Now, having said that, it is important for us to know our limitations. The way to know them is to a) ask our doc, and b) find out the hard way! I am always learning my limitations, as they change so much!! Just reading all the stuff you have coming your way, I get exhausted! I imagine you are feeling the same dread.
One thing I have learned is that sometimes, if something is important to me or my loved ones, I have to suck it up and go for it...and pay later. I try to schedule in the "pay out" time when I have to do more things than normal. If, for instance, I have company coming in from out of town, I plan ahead, rest ahead, and plan for rest each day. Then, I plan for downtime after all the festivities. It's all about priorities.

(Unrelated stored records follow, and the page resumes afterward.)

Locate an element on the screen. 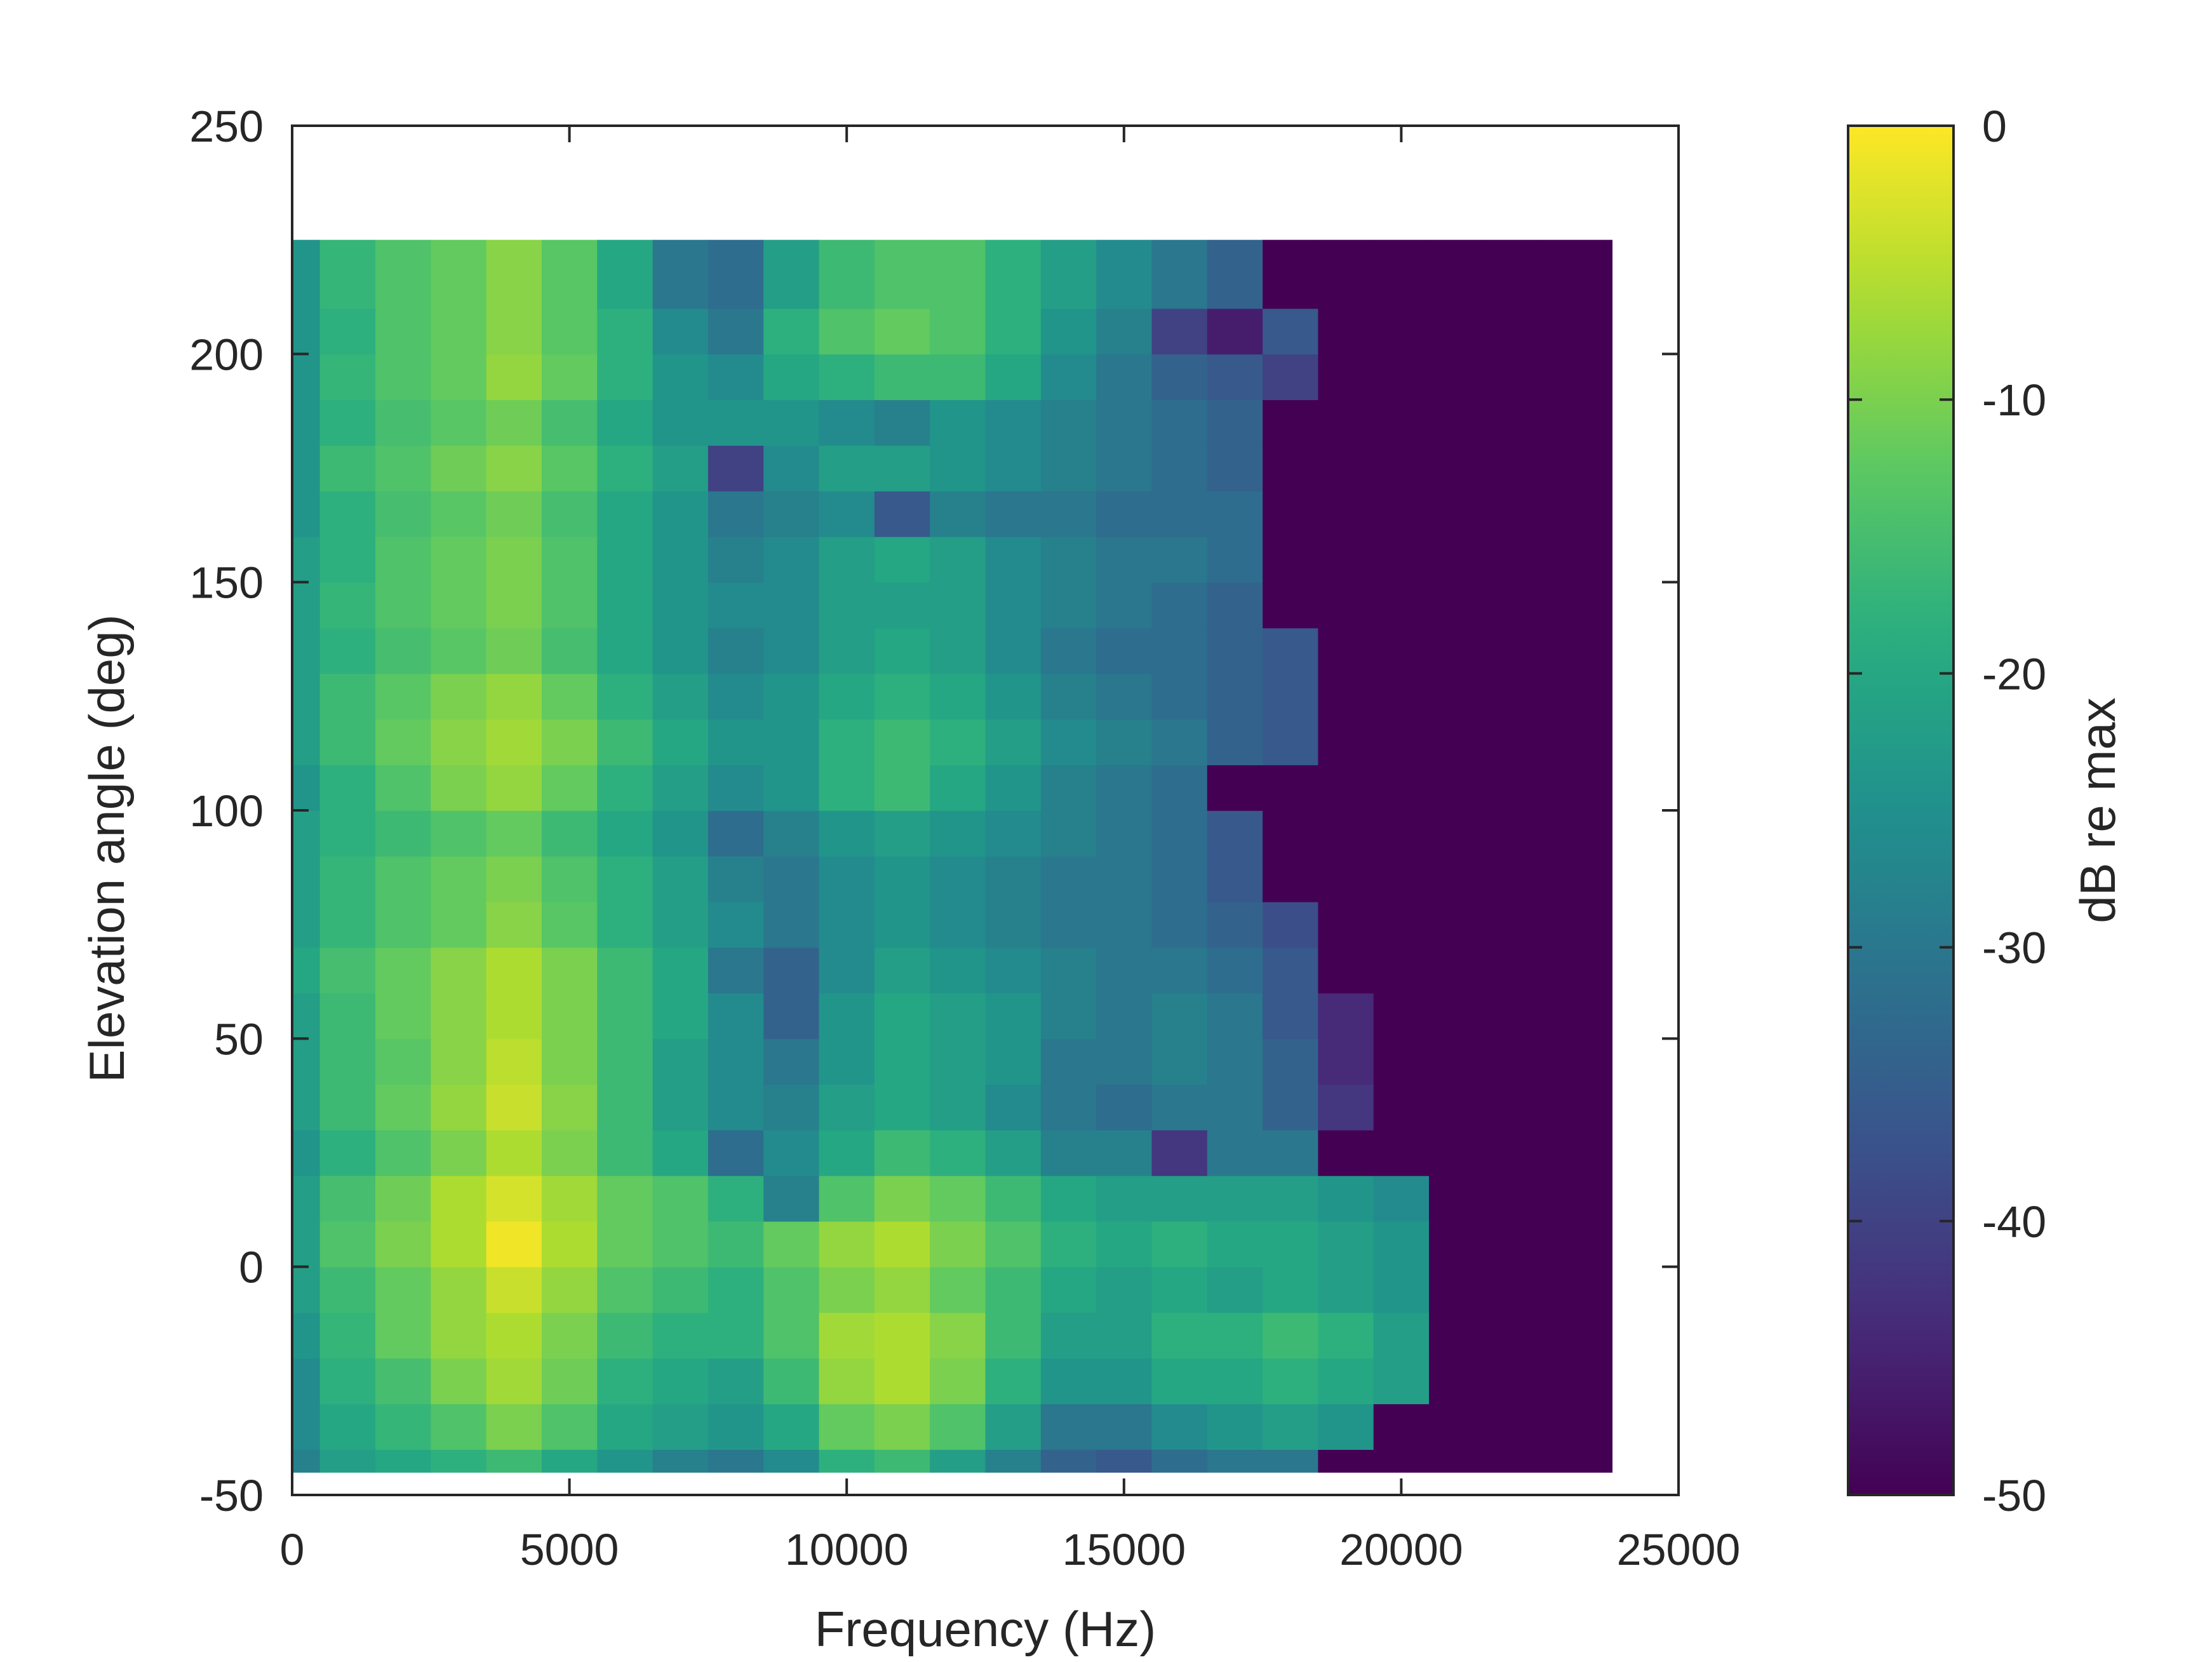 The height and width of the screenshot is (1662, 2212). colorbar is located at coordinates (1901, 811).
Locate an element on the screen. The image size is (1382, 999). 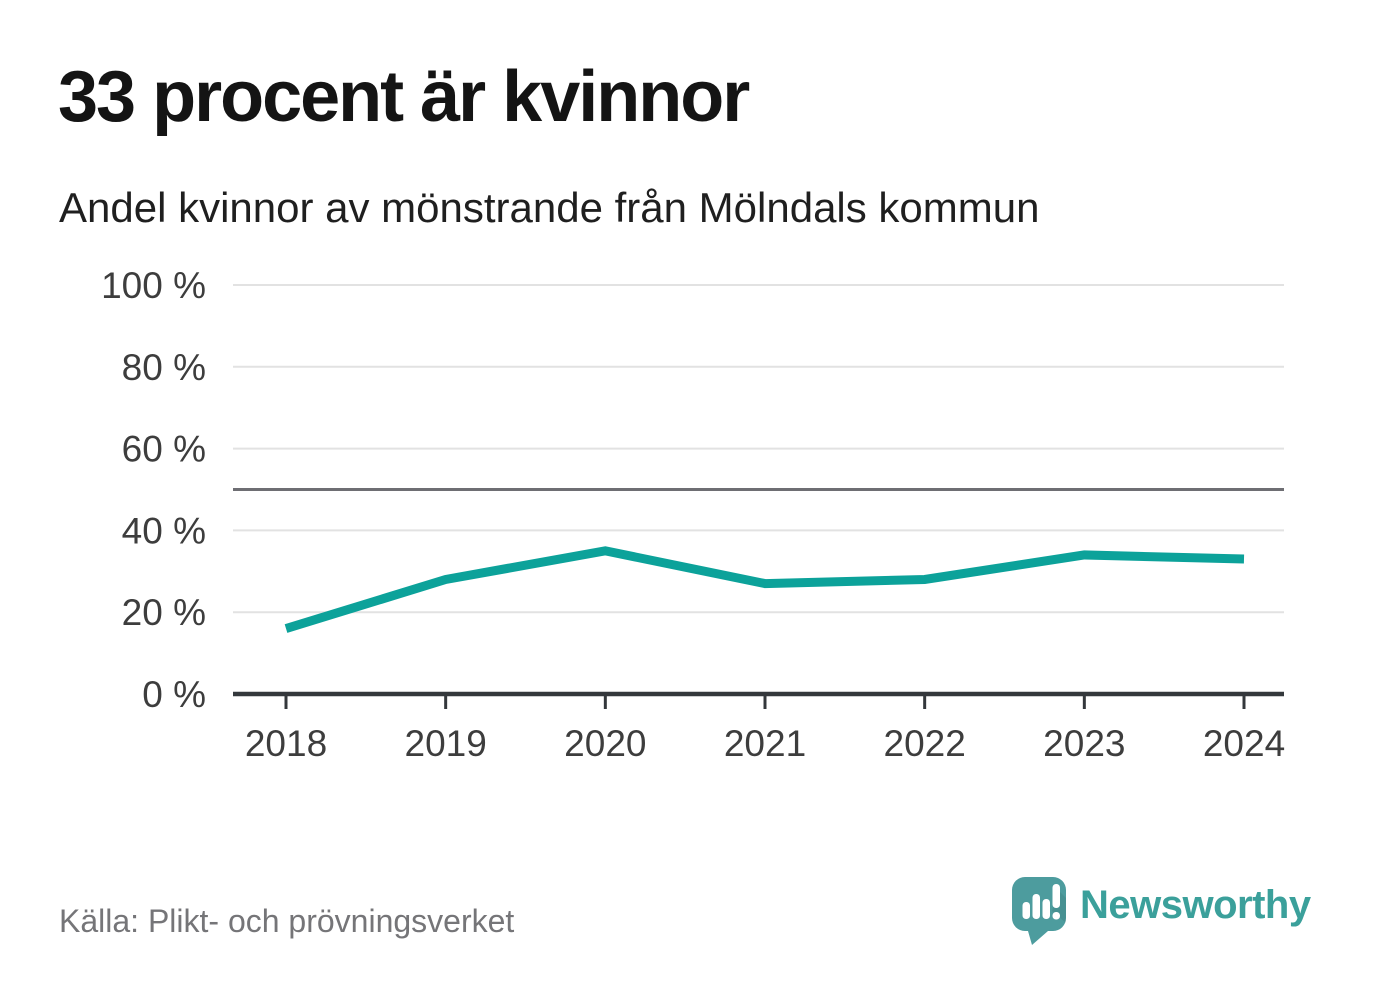
newsworthy-speech-bubble-barchart-icon is located at coordinates (1039, 911).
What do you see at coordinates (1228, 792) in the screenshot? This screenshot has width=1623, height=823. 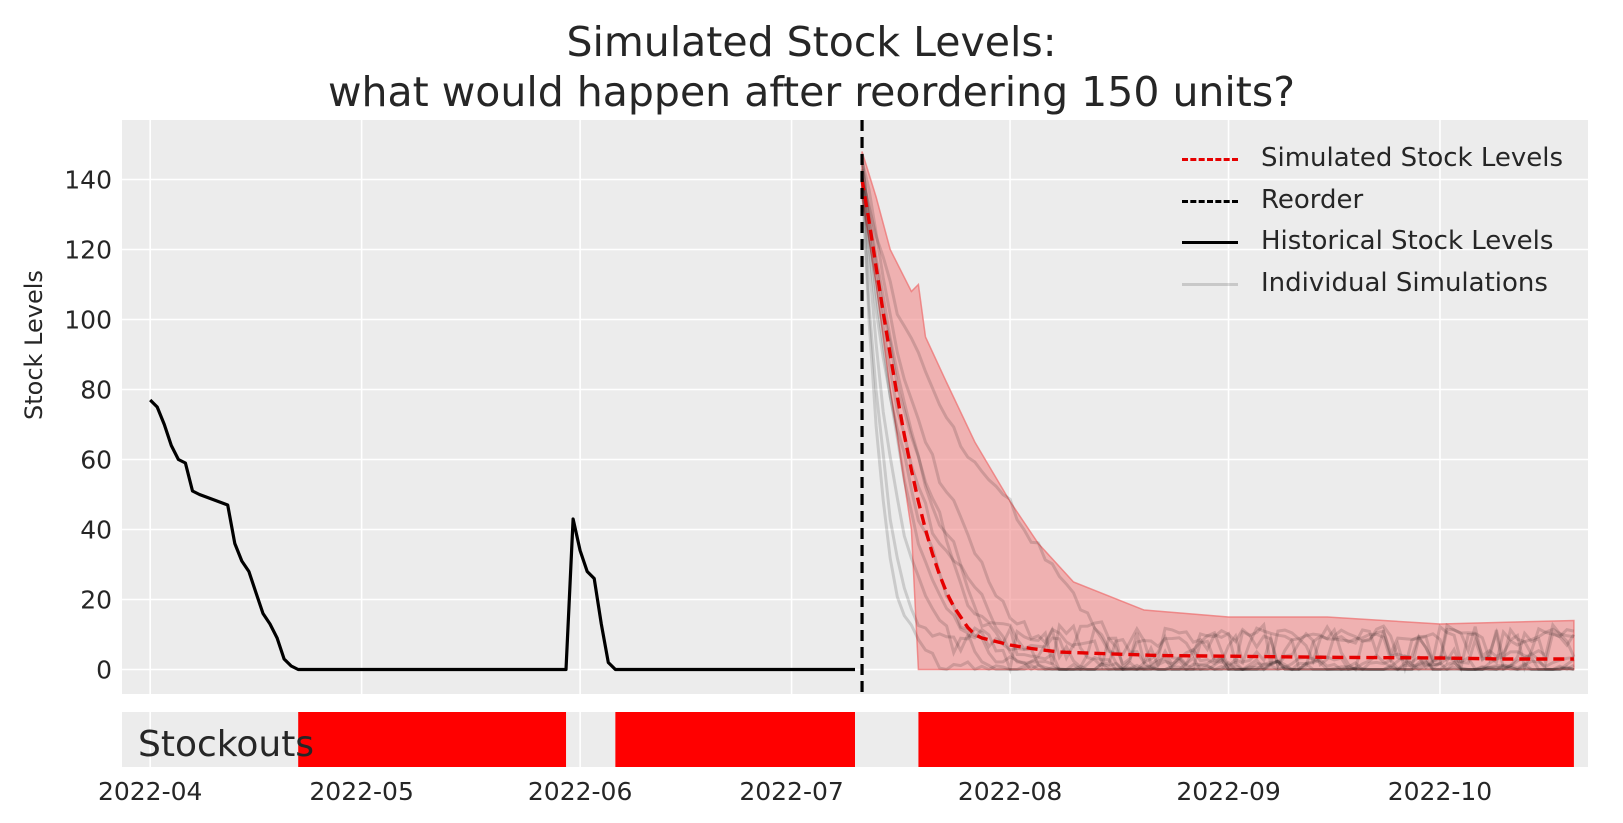 I see `x-tick-label: 2022-09` at bounding box center [1228, 792].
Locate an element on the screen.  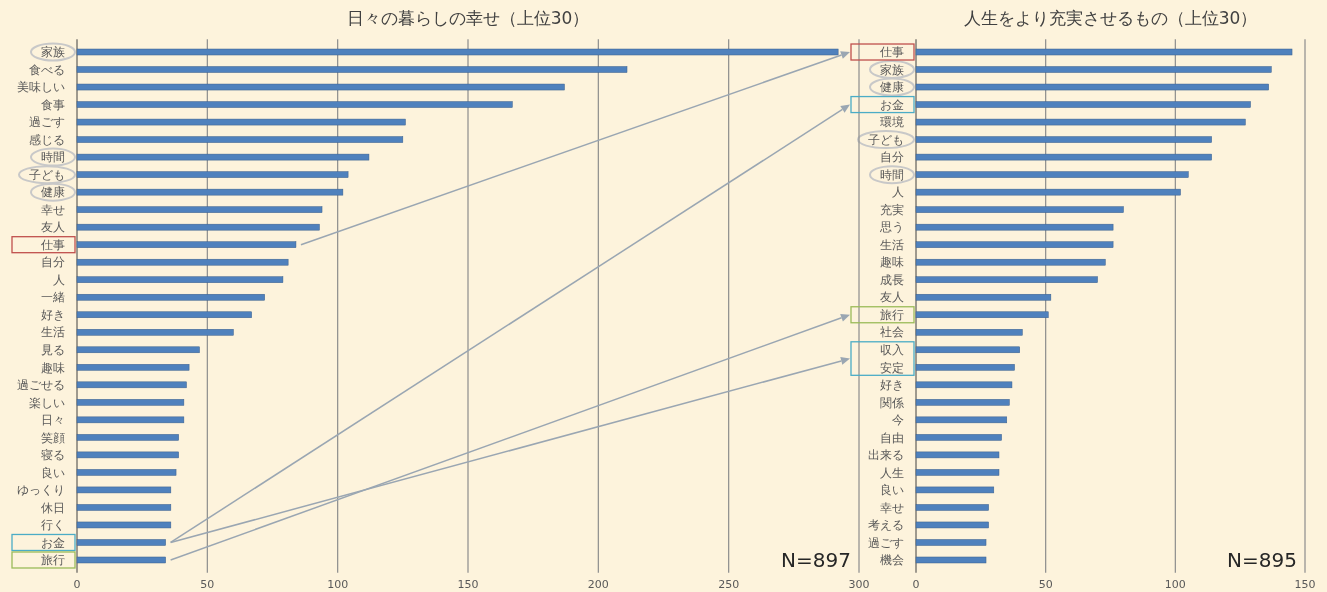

Also, I am the worst at getting ahead of myself. I get stressed about things that are going to happen way before they happen! Try to stay in the moment, prioritize your energies, and allow time in your scheduling to account for unforeseen physical reactions (like going to a wedding, but skipping the reception because you slipped off your shoes in the car and can't get them back on your swollen feet!).
Prioritize. Delegate. Learn to say no, but take the chance on saying yes if it is really important!
Thank you for the encouragement to reach past my fear and experience some major milestones in my loved ones lives. I avoid certain activities also because I don't want to explain that I can't go any more, that I've "hit a wall". The pain is easier to get used to than the looks on people's faces when I remind them that I'm kinda sick. I can't blame them for wanting to believe that I'm fine now, because I want to believe that more than anything.
You reminded me that life isn't either all good or all bad. I'll enjoy as much of the upcoming preparations and festivities as I can, which in the end will be much better than bowing out and not participating at all. Thanks too for reminding me to pay attention to my limitations and build in time for rest. So many details. RA takes more planning than any party!